One of the episodes called “Director Contagion” raises an important issue of leaders’ accountability for the decisions that intentionally or unintentionally harm organisational performance, customer experience and organisational brand. A wealth of recent examples from across the UK showed many respectable CEOs in an unflattering light, causing them to resign so as in order to appease the growing lack of confidence in their leadership.
Lucy Marcus states that for such leaders, stepping down is an honourable thing to do, implying that leaders hold ultimate accountability for anything that goes wrong in these organisations – and that is hardy disputed, even by the leaders themselves. Indeed, The Work Foundation this year has heard top managers admitting that they are simply paid to take a bullet, and go from hero to zero, if needed. Such ability to self-sacrifice is, in fact, a behaviour of a leader.
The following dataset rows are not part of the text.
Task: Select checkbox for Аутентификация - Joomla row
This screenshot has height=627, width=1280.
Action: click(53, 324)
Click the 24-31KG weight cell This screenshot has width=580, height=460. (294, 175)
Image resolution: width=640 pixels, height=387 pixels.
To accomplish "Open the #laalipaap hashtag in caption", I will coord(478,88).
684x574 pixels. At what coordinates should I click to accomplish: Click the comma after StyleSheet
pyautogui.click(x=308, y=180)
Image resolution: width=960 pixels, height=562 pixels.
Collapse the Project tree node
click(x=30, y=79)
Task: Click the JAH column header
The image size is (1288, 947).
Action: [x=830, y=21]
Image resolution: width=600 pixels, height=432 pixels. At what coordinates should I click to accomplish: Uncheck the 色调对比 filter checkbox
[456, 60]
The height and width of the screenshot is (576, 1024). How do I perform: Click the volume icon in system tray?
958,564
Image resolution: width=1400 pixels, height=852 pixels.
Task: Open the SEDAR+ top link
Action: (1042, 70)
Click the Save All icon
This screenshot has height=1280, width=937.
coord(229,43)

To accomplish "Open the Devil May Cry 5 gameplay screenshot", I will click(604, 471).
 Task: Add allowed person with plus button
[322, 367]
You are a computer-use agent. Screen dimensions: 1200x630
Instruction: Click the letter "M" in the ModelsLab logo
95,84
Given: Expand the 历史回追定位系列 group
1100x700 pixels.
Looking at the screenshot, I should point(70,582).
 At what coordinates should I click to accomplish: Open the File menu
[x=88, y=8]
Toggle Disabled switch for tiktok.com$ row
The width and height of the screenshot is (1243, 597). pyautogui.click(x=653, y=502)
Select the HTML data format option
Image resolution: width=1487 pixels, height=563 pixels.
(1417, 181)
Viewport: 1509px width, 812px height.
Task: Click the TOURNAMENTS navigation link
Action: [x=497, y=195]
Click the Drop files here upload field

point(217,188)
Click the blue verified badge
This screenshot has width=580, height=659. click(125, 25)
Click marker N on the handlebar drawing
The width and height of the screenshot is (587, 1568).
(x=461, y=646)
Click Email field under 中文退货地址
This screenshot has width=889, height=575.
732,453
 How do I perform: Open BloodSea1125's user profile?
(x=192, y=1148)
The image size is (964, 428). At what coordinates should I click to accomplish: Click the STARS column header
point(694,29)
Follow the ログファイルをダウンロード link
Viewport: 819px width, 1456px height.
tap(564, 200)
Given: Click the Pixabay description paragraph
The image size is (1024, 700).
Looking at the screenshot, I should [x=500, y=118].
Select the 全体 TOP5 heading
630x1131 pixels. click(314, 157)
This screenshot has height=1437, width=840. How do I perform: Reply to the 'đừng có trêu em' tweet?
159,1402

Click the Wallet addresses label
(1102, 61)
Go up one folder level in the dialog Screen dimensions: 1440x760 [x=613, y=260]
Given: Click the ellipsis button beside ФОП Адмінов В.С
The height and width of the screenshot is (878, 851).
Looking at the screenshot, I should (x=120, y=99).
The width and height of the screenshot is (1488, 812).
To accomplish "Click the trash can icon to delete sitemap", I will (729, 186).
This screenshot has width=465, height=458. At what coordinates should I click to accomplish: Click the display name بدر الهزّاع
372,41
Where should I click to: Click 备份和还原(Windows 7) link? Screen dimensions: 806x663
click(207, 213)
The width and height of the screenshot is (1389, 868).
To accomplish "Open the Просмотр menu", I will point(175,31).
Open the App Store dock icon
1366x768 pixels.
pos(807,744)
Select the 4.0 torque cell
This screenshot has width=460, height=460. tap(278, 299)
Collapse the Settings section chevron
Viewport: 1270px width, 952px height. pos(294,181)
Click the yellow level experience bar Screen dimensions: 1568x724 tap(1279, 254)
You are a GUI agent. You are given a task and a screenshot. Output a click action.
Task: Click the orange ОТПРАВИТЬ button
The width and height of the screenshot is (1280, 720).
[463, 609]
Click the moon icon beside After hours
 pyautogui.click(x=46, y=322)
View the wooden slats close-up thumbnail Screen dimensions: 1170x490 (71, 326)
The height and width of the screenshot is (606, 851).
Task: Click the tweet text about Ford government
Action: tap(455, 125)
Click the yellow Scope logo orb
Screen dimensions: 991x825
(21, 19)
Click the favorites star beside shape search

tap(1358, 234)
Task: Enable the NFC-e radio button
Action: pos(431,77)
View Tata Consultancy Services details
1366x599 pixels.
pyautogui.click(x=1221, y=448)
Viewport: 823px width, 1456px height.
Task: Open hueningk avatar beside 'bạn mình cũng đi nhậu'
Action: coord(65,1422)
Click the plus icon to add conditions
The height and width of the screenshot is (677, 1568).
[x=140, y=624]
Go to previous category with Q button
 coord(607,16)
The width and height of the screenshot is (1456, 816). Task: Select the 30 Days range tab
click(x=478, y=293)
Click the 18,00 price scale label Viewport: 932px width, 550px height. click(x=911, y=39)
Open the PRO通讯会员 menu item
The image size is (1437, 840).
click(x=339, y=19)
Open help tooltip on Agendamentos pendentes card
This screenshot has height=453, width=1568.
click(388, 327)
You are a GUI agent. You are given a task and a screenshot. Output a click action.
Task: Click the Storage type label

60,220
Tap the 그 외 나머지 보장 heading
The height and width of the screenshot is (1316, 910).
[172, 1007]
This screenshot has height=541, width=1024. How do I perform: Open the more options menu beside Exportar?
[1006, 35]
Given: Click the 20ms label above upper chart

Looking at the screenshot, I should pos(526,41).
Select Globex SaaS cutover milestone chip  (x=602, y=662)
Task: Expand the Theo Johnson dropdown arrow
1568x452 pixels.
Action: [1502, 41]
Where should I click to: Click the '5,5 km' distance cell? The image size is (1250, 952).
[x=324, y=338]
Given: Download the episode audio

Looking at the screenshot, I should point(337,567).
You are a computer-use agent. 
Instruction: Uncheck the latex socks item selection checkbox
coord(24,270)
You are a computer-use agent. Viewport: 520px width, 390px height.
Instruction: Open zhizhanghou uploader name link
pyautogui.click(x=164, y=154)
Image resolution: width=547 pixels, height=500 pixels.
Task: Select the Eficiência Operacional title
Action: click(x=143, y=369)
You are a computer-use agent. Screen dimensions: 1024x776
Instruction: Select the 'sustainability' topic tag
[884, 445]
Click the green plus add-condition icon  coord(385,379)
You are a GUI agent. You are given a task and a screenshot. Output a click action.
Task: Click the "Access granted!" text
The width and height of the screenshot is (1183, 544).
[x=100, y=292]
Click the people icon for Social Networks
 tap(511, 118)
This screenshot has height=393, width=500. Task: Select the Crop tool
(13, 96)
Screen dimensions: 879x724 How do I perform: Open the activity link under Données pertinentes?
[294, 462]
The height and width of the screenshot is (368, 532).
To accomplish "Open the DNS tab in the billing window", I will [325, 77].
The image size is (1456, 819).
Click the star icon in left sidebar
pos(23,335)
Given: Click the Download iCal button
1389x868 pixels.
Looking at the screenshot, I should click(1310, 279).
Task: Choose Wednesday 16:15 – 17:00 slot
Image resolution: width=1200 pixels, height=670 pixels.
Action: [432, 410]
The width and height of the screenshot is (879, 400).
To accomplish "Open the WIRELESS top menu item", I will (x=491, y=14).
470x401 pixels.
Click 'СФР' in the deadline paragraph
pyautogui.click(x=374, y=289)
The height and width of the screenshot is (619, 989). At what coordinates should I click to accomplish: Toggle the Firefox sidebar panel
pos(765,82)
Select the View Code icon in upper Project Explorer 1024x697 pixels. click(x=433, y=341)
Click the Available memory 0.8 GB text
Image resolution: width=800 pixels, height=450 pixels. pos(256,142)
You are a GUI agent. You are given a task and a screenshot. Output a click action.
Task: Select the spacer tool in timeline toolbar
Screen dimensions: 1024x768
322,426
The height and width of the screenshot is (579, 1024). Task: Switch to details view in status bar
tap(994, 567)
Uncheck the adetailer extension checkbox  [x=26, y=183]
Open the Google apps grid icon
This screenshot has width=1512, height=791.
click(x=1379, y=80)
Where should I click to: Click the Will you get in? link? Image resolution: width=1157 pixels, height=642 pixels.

What is not so leader-like, though, is the prior assumption of those at the top that no responsibility follows unethical actions, as long as you are not caught out. No need to go further than The Apprentice to see that ruthlessness and over-confidence in entrepreneurs go a long way. In this case, removal of the head of the business is an exemplary punishment to stop the contagion across the business.
It is curious to remember, however, that all of those leaders now singled out as unethical were chosen to be in their roles. This brings to question not just the integrity of the individuals themselves, but the integrity of the selection procedures, as well as the criteria deemed to bring about organisational success. A ‘surgical’ approach to solve this cultural issues is simply not enough.
Instead, a thorough ‘treatment ’ of internal and external organisational values is needed. Until that treatment is applied, there will never be a lack of (short-lived) jobs at the top.